Aker Solution and Kvaerner on Track with Merger Initiatives

Aker Solutions and Kvaerner are on track to implement the planned merger in mid-November. This will create a supplier that will enable customers, industry and societies to accelerate the transition to sustainable energy production.

 

The merged Aker Solutions will win projects in the global market, including delivering developments related to renewable energy. To succeed in being competitive, an important objective is to improve productivity, realize synergies and cut costs. The structure of the merged company will be simplified, have a leaner and more agile organization, with fewer leaders on every level.
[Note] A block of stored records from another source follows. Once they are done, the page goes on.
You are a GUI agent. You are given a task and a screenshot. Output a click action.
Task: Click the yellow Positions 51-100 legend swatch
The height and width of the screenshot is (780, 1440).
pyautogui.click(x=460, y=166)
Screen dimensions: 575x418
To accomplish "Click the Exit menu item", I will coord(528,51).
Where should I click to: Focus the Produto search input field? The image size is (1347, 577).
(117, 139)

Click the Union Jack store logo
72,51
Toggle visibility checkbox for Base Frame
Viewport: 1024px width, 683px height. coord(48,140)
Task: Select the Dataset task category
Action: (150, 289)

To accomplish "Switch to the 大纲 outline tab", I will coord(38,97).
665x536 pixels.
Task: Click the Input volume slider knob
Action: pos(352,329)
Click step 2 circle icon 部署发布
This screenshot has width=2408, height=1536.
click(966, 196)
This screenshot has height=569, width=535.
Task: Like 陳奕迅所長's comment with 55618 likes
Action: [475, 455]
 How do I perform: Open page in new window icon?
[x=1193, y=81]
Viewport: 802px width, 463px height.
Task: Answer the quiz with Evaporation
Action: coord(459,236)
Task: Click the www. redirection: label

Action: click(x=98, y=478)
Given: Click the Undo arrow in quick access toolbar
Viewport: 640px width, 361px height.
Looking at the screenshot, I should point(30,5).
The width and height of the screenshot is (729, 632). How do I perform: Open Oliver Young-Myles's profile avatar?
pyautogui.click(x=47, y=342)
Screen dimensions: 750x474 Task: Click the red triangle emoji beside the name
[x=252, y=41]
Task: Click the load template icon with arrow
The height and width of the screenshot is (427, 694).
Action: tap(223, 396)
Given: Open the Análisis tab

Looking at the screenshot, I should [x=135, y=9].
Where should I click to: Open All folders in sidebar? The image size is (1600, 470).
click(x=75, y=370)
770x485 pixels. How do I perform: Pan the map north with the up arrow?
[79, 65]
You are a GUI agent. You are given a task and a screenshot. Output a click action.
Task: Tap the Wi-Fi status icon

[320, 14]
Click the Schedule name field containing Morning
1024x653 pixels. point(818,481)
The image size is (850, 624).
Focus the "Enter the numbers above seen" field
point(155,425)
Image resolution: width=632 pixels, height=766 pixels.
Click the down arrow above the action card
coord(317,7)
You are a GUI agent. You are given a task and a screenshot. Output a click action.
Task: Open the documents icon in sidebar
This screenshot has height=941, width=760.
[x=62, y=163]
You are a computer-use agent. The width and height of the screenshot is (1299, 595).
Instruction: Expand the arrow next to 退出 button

Already before the merger, both companies have this year implemented significant cost reductions. This includes initiatives such as rightsizing of the organization to match activity levels, reduction of overhead costs, reduction of investment levels, optimized footprint in terms of offices and facilities and increased use of digitalization tools. The new top management group is also reduced by 40 percent, from 17 to 10 positions.

"We operate in competitive markets. Our ability to maintain long term development of operations depends on our success with sustaining sound margins and a healthy financial platform," said Kjetel Digre, chief executive officer of Aker Solutions. "This means that we must adapt to a significantly leaner organization for management and administration and have a larger share of the employees in roles for execution of projects for customers." 

This process is in line with the information provided when the merger was announced on July 17, 2020, when Digre said: "We will reduce our overhead costs by 30 percent or NOK 1.5 billion on an annualized basis compared to 2019. The number of own employees in Aker Solutions will be around 15,000 compared to about 18,800 at the end of 2019 for the previous Aker Solutions and Kvaerner organizations combined."

Through 2020, both companies have already implemented most of these workforce reductions, both within administrative functions and other units. The remaining reduction of overhead costs before the end of the year will be around 350 positions. The majority of these will be in Norway.

The company will consider if some of the affected personnel have relevant competence which may enable transfer to work in projects executed for customers. It is premature to estimate any number of actual staff reductions at the end of this process before such options have been discussed with each individual.